Given the safety guidelines, our bodies are still renegotiating how to be with other bodies in spaces once so free and unthreatening, and we’ve had to contend with thinking consciously and conscientiously about decisions of gathering for the sake not of our individual pleasures but rather for the sake of the greater communal good. These are global concerns affecting everyone.
It seems apt that there are no faces on any of the figures in What Was Lost (or any of Omuku’s other paintings). The intentional ambiguity suggests that even though these visual narratives are centered in Nigeria, these collective human occasions could be any community of people’s experiences. One thing the pandemic has done is unify people across the world in regard to how we move as a collective in response to the needs, dangers, and risks of certain communities, and the glaring disparate realities between people who share the same cities and countries.
We’re having to reckon with how our belief systems, assumptions, and actions also take up space in ways that possibly crowd out not only the needs of others, but sometimes even the humanity of others. Many of the paintings in Omuku’s exhibition offer glimpses into emotionally fraught and layered stories of vulnerability, pain, grief, courage, and despairing frustration over life’s seemingly illogical injustices. The images are like scenes that invite the viewer to step back and consider what makes people gather in their own communities.
In Small Chaos, a group of faceless adults gathers around a child who is being carried upward from circumstances hidden from the viewer, presumably the concrete rubble from the real-life tragedy of the three-story building collapse. A collective of bodies in various states of dress and undress fills the silk canvas, as people from all walks of life in the visual narrative world crowd in to help the young victims. For Omuku, who based this painting on a collage of images showcasing the rescue process at the scene of the accident, it was to depict the spirit of how Nigerians often band together to resolve matters on their own when public service organizations are lacking in assistance. “It speaks to experiences of when a collective mentality is used for the greater well-being of others, whether that is towards healing, justice, or creating safe spaces.” The inhabitants of her painted communities respond to the illogic and unjust chaos of their world by gathering to protest, bear witness, grieve, and take justice and salvation into their own hands.
Omuku’s work begs more personal questions of the viewer. Who, in the daily worlds we normally inhabit, are we collectively in unified purpose with, seeking justice for, grieving for, helping out of collapsed systems, and bearing witness for? Because if anything, this year has called us to think more deeply about how we gather and for what purposes. Whose well-being is at stake when we come together physically or ideologically, or when we fail to gather as a collective moving toward both healing and justice?

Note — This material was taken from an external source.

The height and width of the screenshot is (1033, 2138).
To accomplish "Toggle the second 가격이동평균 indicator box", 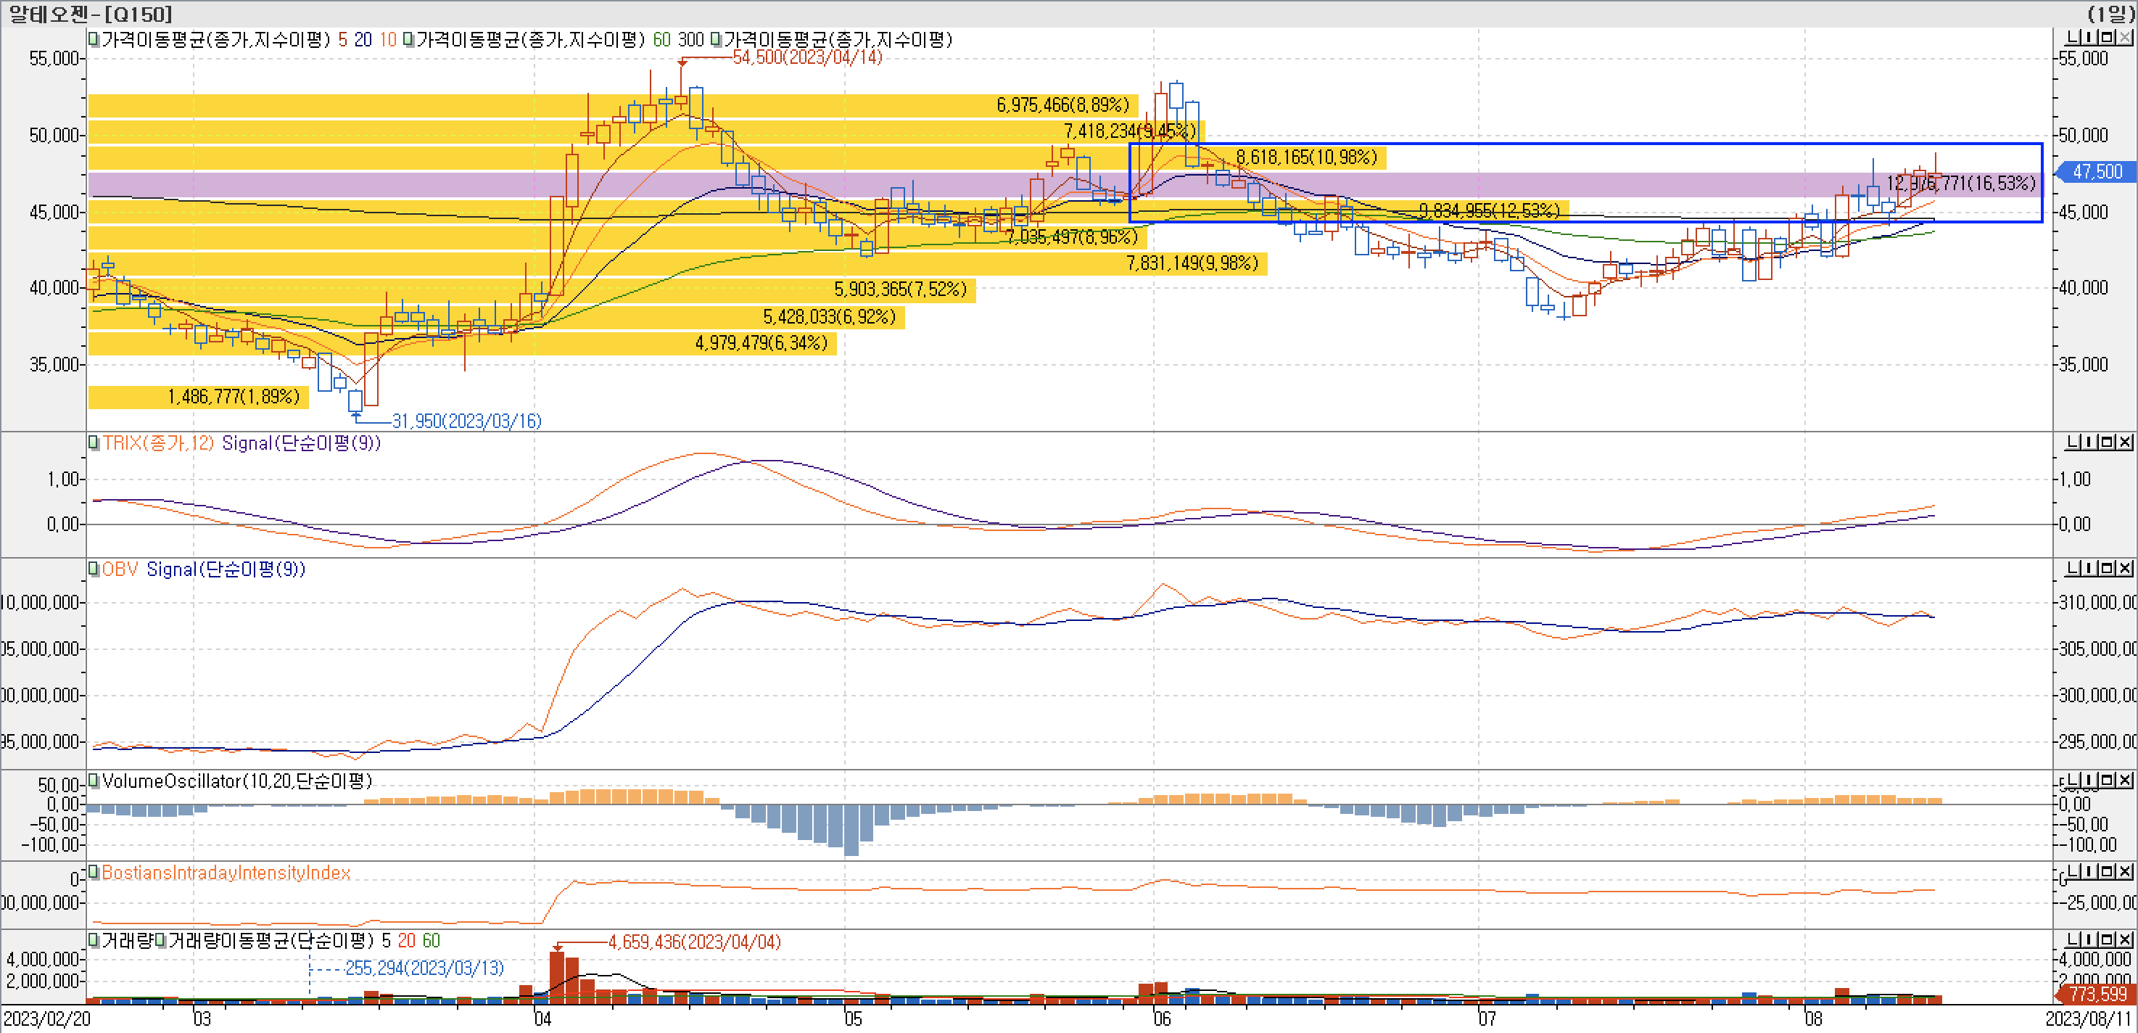I will pyautogui.click(x=409, y=40).
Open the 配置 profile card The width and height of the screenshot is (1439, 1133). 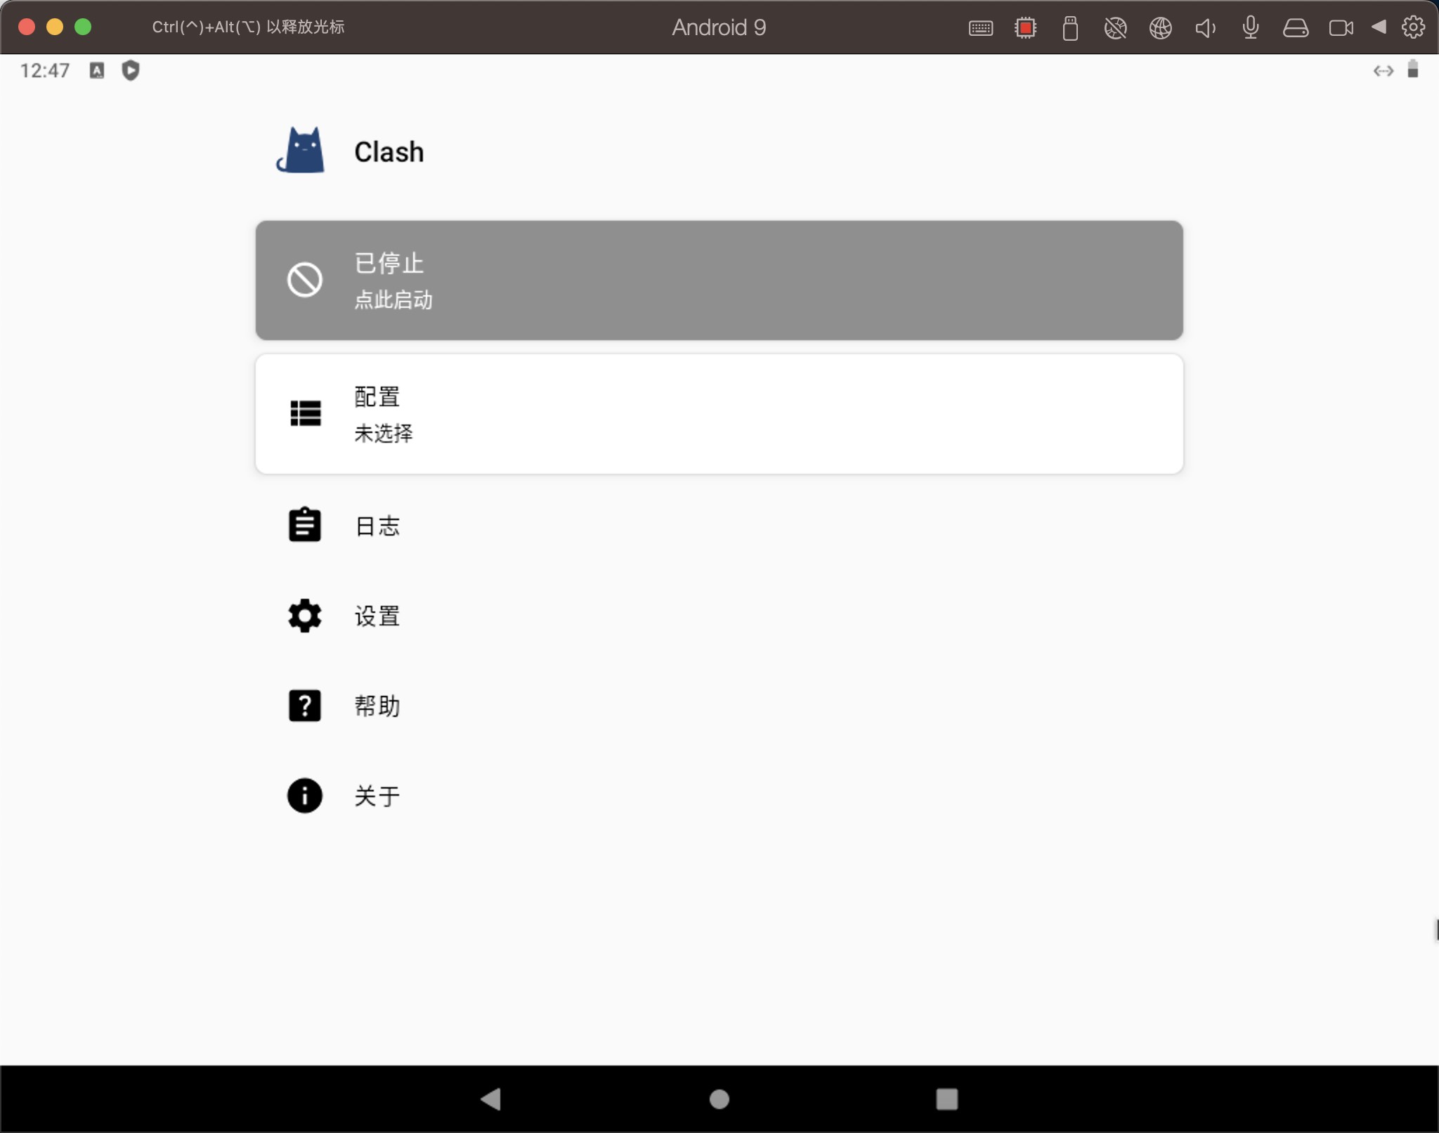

In 2020, people in America gathered not for the usual summer picnics and musical festivals, but for Black lives. In Argentina, people gathered in protest opposing violence against women. In Bangladesh, people gathered for anti-rape protests. In Nigeria, people gathered against police brutality and corruption. And in other countries around the world, people gathered to protest, bear witness, grieve, and speak out for justice for the collective well-being and safety of the larger community. Everything is changing. But how we individually choose to gather, for what purposes we come together, and move toward a better future will have a collective impact on everyone.